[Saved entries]
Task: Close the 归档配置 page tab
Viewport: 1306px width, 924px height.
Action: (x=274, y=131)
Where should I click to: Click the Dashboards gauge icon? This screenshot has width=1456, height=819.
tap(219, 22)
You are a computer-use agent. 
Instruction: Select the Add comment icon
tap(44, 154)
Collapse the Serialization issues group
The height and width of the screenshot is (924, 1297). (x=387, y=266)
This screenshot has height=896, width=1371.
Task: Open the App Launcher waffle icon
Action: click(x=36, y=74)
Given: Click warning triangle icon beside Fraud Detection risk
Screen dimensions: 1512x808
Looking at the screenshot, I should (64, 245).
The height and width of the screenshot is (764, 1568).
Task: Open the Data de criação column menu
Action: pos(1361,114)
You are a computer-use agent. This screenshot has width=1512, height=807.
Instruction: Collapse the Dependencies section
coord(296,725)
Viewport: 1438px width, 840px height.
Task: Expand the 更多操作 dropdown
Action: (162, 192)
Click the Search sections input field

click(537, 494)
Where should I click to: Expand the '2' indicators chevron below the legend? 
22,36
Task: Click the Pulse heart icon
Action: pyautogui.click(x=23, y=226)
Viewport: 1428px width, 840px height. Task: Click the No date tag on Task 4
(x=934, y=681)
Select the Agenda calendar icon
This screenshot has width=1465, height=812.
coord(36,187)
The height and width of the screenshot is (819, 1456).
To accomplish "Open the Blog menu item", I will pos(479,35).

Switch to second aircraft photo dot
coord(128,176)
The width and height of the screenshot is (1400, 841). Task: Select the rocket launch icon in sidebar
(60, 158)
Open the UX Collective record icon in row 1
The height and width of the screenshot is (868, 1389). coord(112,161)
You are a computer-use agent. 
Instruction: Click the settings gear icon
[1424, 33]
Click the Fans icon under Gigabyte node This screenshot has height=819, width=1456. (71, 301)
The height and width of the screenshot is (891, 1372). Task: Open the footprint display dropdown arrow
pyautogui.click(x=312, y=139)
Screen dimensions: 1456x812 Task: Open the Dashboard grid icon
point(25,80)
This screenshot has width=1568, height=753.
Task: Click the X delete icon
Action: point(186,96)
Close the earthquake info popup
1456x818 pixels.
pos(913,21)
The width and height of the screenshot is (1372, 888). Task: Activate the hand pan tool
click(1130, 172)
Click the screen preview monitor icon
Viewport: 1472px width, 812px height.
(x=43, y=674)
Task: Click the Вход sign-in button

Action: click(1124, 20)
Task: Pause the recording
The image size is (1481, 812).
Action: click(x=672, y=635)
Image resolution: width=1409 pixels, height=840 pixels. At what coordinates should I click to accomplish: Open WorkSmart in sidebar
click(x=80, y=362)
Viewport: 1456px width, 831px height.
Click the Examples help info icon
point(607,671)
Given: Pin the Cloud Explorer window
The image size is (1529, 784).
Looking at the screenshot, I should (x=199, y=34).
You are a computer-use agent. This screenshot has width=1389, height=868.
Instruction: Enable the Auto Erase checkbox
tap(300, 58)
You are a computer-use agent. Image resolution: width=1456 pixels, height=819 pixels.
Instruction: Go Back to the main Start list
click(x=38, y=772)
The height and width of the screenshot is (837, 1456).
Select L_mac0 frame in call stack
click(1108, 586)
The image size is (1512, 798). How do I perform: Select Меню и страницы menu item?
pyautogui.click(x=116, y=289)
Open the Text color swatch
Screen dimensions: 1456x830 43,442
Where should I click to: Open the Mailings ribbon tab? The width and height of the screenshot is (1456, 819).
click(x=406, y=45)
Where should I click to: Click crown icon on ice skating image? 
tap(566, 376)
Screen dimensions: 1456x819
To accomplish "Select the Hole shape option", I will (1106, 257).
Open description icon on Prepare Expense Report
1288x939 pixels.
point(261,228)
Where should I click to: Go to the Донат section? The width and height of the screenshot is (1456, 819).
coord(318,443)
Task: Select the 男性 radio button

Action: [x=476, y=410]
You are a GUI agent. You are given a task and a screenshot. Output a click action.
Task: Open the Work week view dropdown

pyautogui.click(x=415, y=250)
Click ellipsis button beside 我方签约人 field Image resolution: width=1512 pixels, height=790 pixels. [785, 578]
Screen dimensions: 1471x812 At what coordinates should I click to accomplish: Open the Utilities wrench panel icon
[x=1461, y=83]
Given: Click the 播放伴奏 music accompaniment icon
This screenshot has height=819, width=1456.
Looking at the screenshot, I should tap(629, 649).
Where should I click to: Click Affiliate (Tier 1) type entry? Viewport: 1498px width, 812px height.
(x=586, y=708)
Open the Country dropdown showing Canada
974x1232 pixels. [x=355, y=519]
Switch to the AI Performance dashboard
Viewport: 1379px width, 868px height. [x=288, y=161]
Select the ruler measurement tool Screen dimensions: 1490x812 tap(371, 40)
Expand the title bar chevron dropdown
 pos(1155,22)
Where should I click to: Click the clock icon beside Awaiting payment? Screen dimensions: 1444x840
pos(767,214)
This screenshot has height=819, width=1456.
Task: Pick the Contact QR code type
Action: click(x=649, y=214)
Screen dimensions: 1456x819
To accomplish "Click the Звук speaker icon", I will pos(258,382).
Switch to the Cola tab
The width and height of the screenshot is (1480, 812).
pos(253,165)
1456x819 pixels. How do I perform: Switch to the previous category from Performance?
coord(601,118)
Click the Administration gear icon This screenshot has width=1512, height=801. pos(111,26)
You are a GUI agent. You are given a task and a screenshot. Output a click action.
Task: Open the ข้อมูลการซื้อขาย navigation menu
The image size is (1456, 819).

TASK GOAL
What you give back must be the stretch above, starting at the line with "The height and width of the screenshot is (837, 1456)." and ending at the line with "Click ellipsis button", copied exactly.

TASK ANSWER
The height and width of the screenshot is (837, 1456).
Select L_mac0 frame in call stack
click(1108, 586)
The image size is (1512, 798). How do I perform: Select Меню и страницы menu item?
pyautogui.click(x=116, y=289)
Open the Text color swatch
Screen dimensions: 1456x830 43,442
Where should I click to: Open the Mailings ribbon tab? The width and height of the screenshot is (1456, 819).
click(x=406, y=45)
Where should I click to: Click crown icon on ice skating image? 
tap(566, 376)
Screen dimensions: 1456x819
To accomplish "Select the Hole shape option", I will (1106, 257).
Open description icon on Prepare Expense Report
1288x939 pixels.
point(261,228)
Where should I click to: Go to the Донат section? The width and height of the screenshot is (1456, 819).
coord(318,443)
Task: Select the 男性 radio button

Action: [x=476, y=410]
You are a GUI agent. You are given a task and a screenshot. Output a click action.
Task: Open the Work week view dropdown

pyautogui.click(x=415, y=250)
Click ellipsis button beside 我方签约人 field Image resolution: width=1512 pixels, height=790 pixels. [785, 578]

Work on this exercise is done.